Eh, I'm not making pie this week. I'd have had to make the dough for the crust today, and have to find time to bake tomorrow, and know for sure if we were going up north for the holiday. My last remaining grandparent, my late dad's mother, is easing toward death.
A couple weeks ago, she'd ended up in the hospital yet again, and the medical specialists all agreed that there was really nothing more they could do to remedy matters, and they recommended that my grandma consider hospice care. So she returned to the nursing home that's been her home this year (and she likes it there—the staff adores her. The lunch lady pops in to visit every day, and a young maintenance guy checked on Gram this evening) a week and a half ago, agreeing to stay there and receive palliative care rather than returning to the hospital. We figured she had months to go, but she had a precipitous decline yesterday morning.
The hospice nurses and volunteers who visit Gram have indicated that she's been showing a number of textbook signs that she's near the end of her life now. The best guess seems to be that she has a few more days left. So I spent all day yesterday, this morning, and this evening visiting her, along with assorted cousins, cousins' kids, and uncles.
I think hospice care is a wonderful thing. It's not just for cancer patients—Gram's got end-stage congestive heart failure and she's 94. She seems pretty ready to die, and her body's slowing down—she's hardly eating or drinking, she sleeps most of the time, and she's not upset. She even seems slightly peeved that every time she peeps open an eyelid, somebody starts in on her with "Are you comfortable? Do you need anything? Do you want a sip of juice? Do you have any pain? Are you cold? Are you hot?" Invariably, she says she's fine. (She gets a little morphine to ease breathing difficulties.) The hospice approach seems orders of magnitude more humane than the average hospital death. No heart monitor beeping, no IV needle prickling in her vein, no being intubated, no hospital schedules, no pointless prolongation of life + suffering. The hospice volunteers and nurses are so incredibly helpful to family members, too, as the hospice approach is to ease the process of death for everyone involved. I truly believe my grandmother will have a good death, and she deserves no less after the long life she's led and the physical and psychic pain she's experienced.

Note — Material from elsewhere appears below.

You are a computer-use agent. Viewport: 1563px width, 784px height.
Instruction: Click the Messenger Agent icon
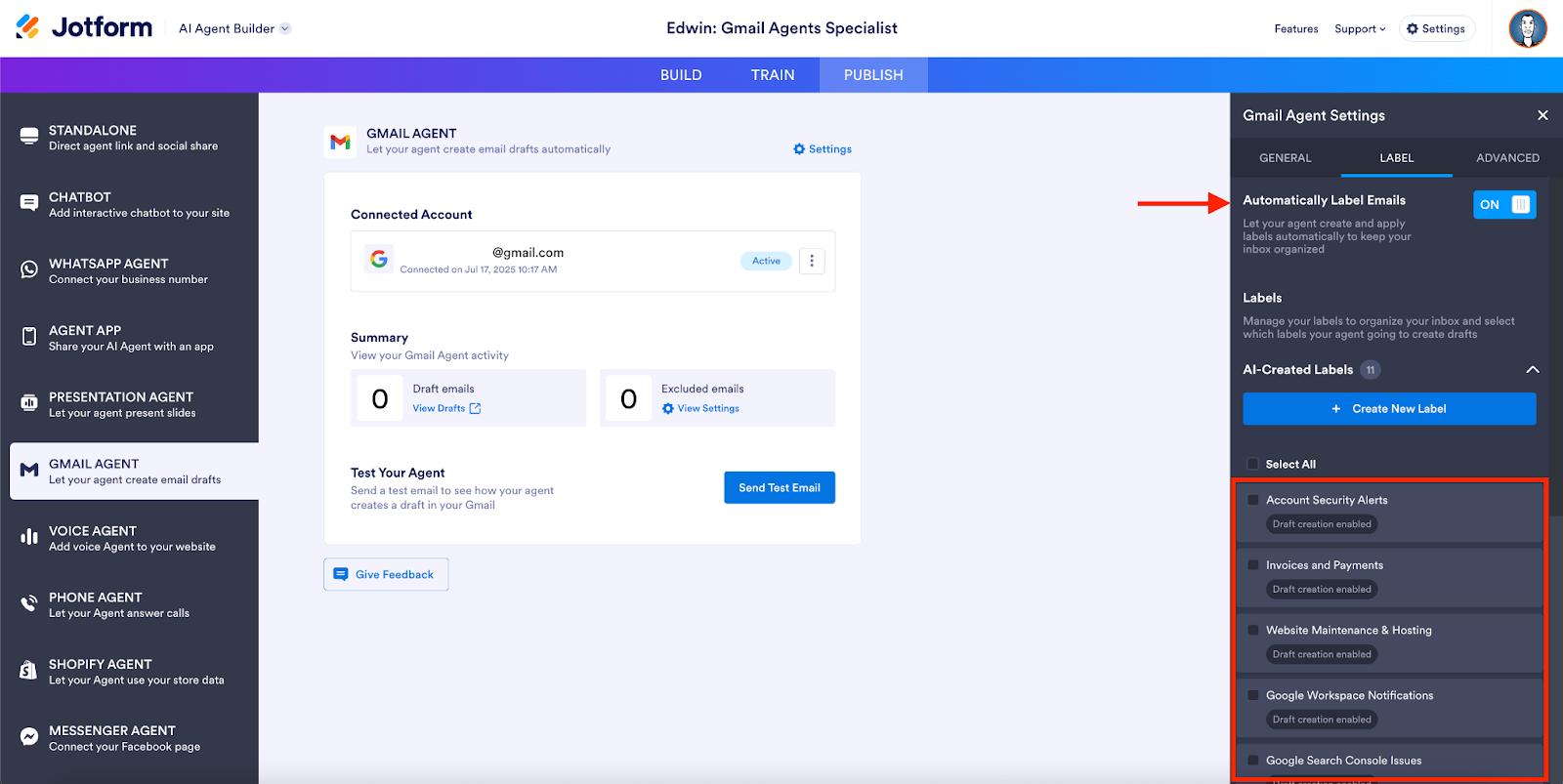click(29, 737)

It's exhausting, what with all the 30-mile drives and tapping into emotional reserves. Ideally, perhaps, Grandma would have died peacefully in her sleep after a really good day. Second best is dying when she's had time to prepare herself for it, when she's had all her family gathered around and saying their goodbyes, when the hospice protocol is focused on keeping her comfortable at all times. Hospice doesn't mean giving up hope—it means you stop expecting successful treatment of medical conditions and instead focus on giving someone the best and least stressful end of life possible. It really has been a moving experience so far, and I'm honored to be able to share some of that time with my grandmother.